The story is a simple one-of love lost and love found. Of love lost by Estêvão, amiable but vacillating, who is bemused by his own romantic posturing, and by Jorge, superficial and calculating. Of love found by Luis Alves, whose self-possession and determination seem destined to carry him far. The love of all three men is the proud and beautiful Guiomar, sure of her own heart but unsure, until faced by rival claims, of where to bestow it -- a foreshadowing of Capitú, the intriguing heroine of Dom Casmurro.
"English-speaking readers," says Helen Caldwell in the Foreword, "who are already acquainted with Machado de Assis will welcome this latest addition to the translated novels. True, it is a period piece; but its quaintness is a charm to carry us back to the Rio de Janeiro of the 1850s -- to vanished courtly elegance arid attitudes.... Now, we too can know what drew [Assis] back to this early tale, for The Hand and the Glove recreates in English the elegant background, the charming heroine, the comedy, and the light-hearted ebullience of the Portuguese original."
Iaiá Garcia intertwines the lives of three characters in a subtly and wryly developing relationship. While the youthful Iaiá is growing into womanhood, a tentative love affair occurs between the aristocratic Jorge and the prideful Estela. This affair is afflicted by ironic shifts of fortune and in time the maturing Iaiá becomes a rival for Jorge's attentions. Assis's portrayal of the relationship among these three characters is a perceptive study of uncompromising pride, thwarted love, jealousy, misunderstanding, bewilderment, and attainment.

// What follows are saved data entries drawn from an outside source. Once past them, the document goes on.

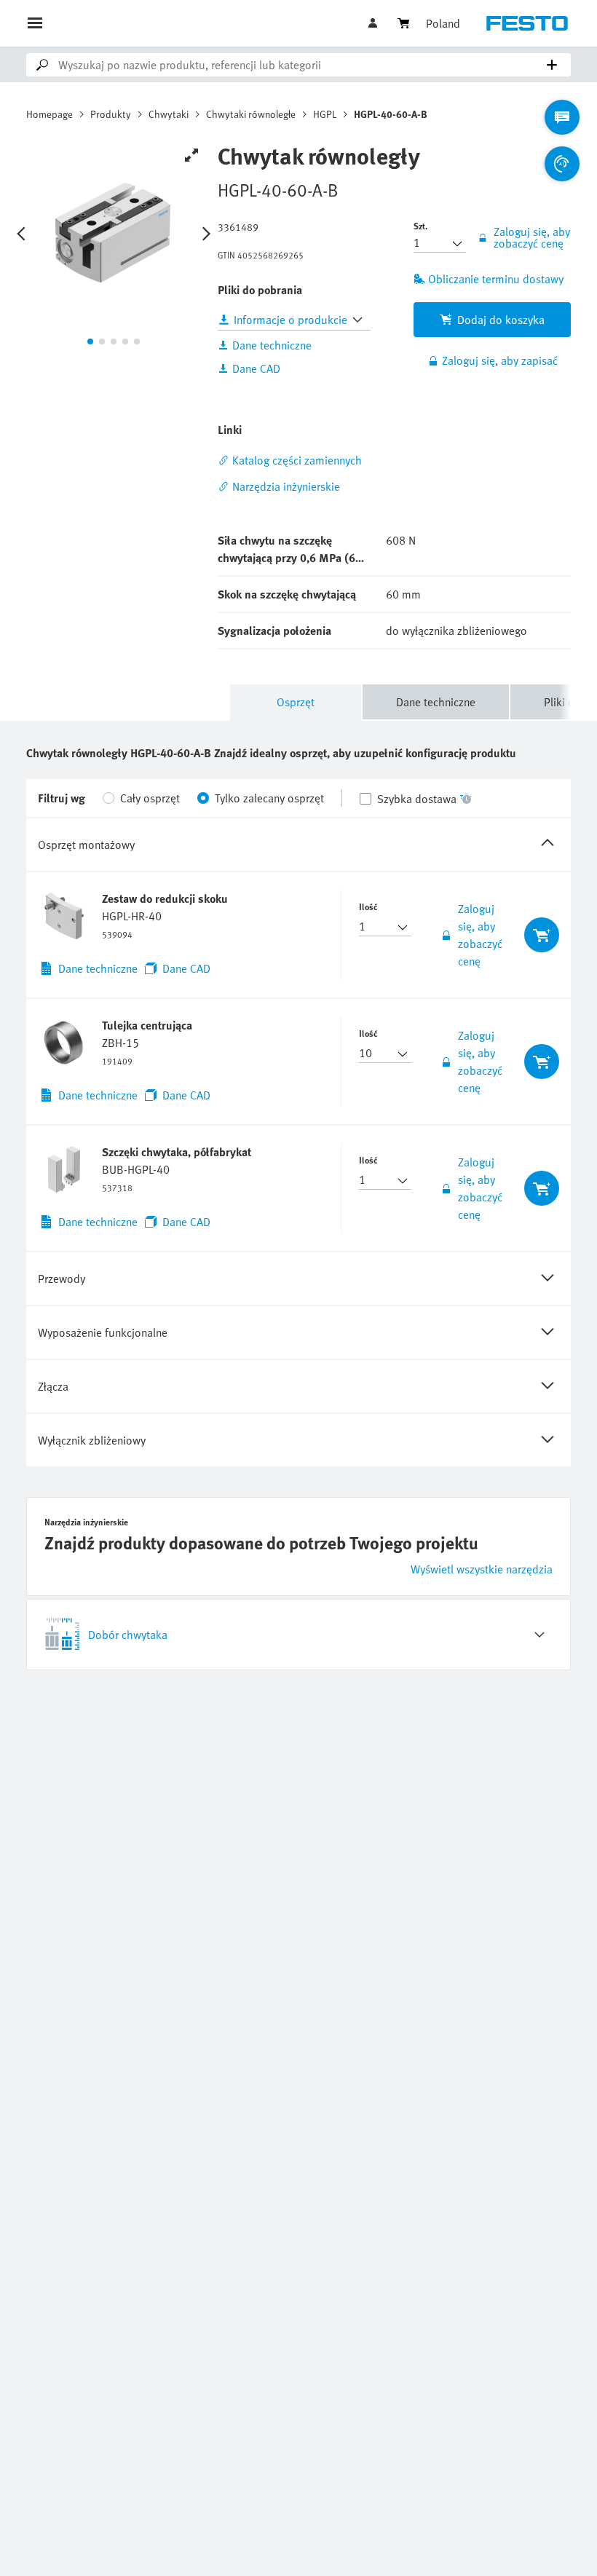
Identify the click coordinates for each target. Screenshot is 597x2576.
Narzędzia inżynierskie (286, 486)
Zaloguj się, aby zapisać (500, 360)
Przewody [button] (61, 1278)
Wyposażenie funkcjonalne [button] (102, 1332)
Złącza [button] (53, 1386)
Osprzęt (296, 702)
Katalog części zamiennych (297, 460)
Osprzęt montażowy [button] (86, 844)
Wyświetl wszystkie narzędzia (482, 1569)
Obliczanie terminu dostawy (496, 279)
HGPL (324, 114)
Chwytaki (169, 114)
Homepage (49, 114)
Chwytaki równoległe (251, 114)
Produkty (110, 114)
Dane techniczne (435, 702)
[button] (374, 23)
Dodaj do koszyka (501, 319)
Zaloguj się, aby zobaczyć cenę (480, 935)
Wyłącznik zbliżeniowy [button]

As the translator, Albert I. Bagby, Jr., contends, the story of Iaiá, Jorge, and Estela reflects the formula that Assis saw as fundamental to human life: "Will and ambition, when they truly dominate, can struggle with other feelings, but they are the weapons of the strong, and victory belongs to the strong." In Assis's view success comes to the strong and failure to the weak. But both inhabit a world that is neutral-neither helping one nor hindering the other. The outcome of events in Iaiá Garcia may not seem entirely optimistic, but neither is it pessimistic. And Mr. Bagby concludes, "Perhaps to understand the optimism of Assis one needs only to be... a hard, pragmatic realist.... "
Whether hard realists or unregenerate romantics, readers of this novel will find it a compelling tale of love lost and won. Like his earlier translation of Assis's The Hand & the Glove, Mr. Bagby's English rendering of Iaiá Garcia from the original Portuguese is done with both accuracy and sensitivity.